Editorial
Cuidado redobrado com as crianças
É muito importante pensar em programas que vão lidar não só com a defasagem, mas com formas de promover mais equidade, já que a defasagem não foi igual

Durante a semana tivemos duas boas notícias sobre a pandemia de Covid-19. Sorocaba completou, na sexta-feira, um mês sem registrar mortes em decorrência da doença. E o diretor-geral da Organização Mundial da Saúde (OMS), Tedros Adhanom, anunciou que já é possível ver o fim da crise mundial provocada pelo novo coronavírus.
Esses dois fatos, associados ao crescimento econômico que o Brasil vem experimentando nos últimos meses, confirmam que o pior já passou e que é hora de retomar a vida do jeito que ela era antes do surgimento do vírus chinês.
Ainda há muita coisa para ser consertada, principalmente na área de educação. As nossas crianças sofreram muito durante os dois anos de isolamento e vai ser uma tarefa árdua recuperar esse tempo perdido.
Durante a pandemia, com o fechamento das escolas e a adoção de aulas remotas, as crianças aprenderam, em média, 65% do que geralmente aprendiam em aulas presenciais. Isso equivale a cerca de quatro meses de aulas perdidas. Crianças em situação de maior vulnerabilidade social aprenderam, em média, quase a metade, 48%, do que seria esperado em aulas presenciais.
Os resultados são de uma pesquisa publicada na sexta-feira (16) pela revista Ensaio: Avaliação e Políticas Públicas em Educação. O estudo foi conduzido por pesquisadores da Universidade Federal do Rio de Janeiro (UFRJ) e da Durham University, na Inglaterra, e observou 671 crianças do segundo ano da pré-escola, com idades entre 5 e 6 anos, de 21 escolas da rede privada e conveniada na cidade do Rio de Janeiro.
Os levantamentos realizados mediram o impacto da pandemia na maneira de aprender dos estudantes da educação infantil. Os dados mostram quanto a interrupção das atividades presenciais nas escolas foi prejudicial para aumentar a desigualdade de aprendizagem durante o ano de 2020 e causou impacto sobretudo nas crianças de famílias com perfil socioeconômico mais baixo.
Segundo a pesquisa, entre as crianças cujas famílias apresentavam perfil socioeconômico mais alto, as perdas de aprendizagem foram menores. Elas aprenderam, em média, 75% do esperado. Isso significa uma diferença média de três meses de aprendizado entre as crianças de maior e menor nível socioeconômico.
“É muito importante pensar em programas que vão lidar não só com a defasagem, mas com formas de promover mais equidade, já que a defasagem não foi igual. Alguns grupos sofreram mais, algumas crianças ficaram mais para trás e esses programas precisam considerar isso, para que não tenhamos um cenário educacional no Brasil em que a gente observe uma explosão de desigualdade”, explica Tiago Lisboa Bartholo, um dos pesquisadores envolvidos no estudo.
Para recuperar esse tempo perdido vai ser necessário um trabalho estratégico que avalie a situação de cada grupo afetado, possibilitando que todos atinjam o mesmo nível de educação necessário para enfrentar as outras fases do ciclo escolar.

──────────

ENUNCIADO: Segundo o editorial, quanto do esperado aprenderam, em média, as crianças de famílias com perfil socioeconômico mais alto? A listagem não tem relação com o editorial.

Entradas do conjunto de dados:
──────────

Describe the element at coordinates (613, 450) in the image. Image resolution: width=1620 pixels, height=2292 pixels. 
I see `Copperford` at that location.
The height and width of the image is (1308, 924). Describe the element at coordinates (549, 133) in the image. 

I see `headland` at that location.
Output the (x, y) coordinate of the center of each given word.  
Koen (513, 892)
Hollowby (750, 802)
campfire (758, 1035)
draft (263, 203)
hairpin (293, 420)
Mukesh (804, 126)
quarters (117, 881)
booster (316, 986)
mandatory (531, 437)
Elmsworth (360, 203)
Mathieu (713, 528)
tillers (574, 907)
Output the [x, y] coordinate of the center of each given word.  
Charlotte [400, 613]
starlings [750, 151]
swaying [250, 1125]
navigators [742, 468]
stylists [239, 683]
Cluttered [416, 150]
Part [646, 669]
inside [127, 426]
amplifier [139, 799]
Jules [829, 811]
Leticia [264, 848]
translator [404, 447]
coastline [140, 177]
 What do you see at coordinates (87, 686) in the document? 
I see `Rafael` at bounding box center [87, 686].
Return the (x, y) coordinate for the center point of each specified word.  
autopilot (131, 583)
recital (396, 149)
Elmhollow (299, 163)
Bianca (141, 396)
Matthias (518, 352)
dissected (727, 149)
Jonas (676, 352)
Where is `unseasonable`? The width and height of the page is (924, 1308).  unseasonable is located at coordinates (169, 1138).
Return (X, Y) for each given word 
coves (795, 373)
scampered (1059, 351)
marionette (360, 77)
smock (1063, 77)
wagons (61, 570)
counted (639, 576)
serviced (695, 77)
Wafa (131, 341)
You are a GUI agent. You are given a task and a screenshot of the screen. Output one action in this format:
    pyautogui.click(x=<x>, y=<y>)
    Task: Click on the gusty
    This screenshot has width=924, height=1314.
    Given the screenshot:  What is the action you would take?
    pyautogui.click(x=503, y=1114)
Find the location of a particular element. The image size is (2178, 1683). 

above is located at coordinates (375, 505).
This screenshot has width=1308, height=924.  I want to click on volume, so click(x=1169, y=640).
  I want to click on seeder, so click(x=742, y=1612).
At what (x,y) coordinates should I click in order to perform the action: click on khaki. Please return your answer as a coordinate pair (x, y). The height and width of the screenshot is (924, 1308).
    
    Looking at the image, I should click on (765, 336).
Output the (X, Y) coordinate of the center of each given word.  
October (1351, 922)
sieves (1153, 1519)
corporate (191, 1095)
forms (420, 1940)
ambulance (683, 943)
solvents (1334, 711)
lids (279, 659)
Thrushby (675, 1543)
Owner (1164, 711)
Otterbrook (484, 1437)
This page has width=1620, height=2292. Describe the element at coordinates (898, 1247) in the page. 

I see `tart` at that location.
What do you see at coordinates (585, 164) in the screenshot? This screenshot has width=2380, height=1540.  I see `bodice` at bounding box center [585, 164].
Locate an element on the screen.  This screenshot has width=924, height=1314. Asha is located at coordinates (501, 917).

──────────

RESOLUÇÃO: Aprenderam, em média, 75% do esperado.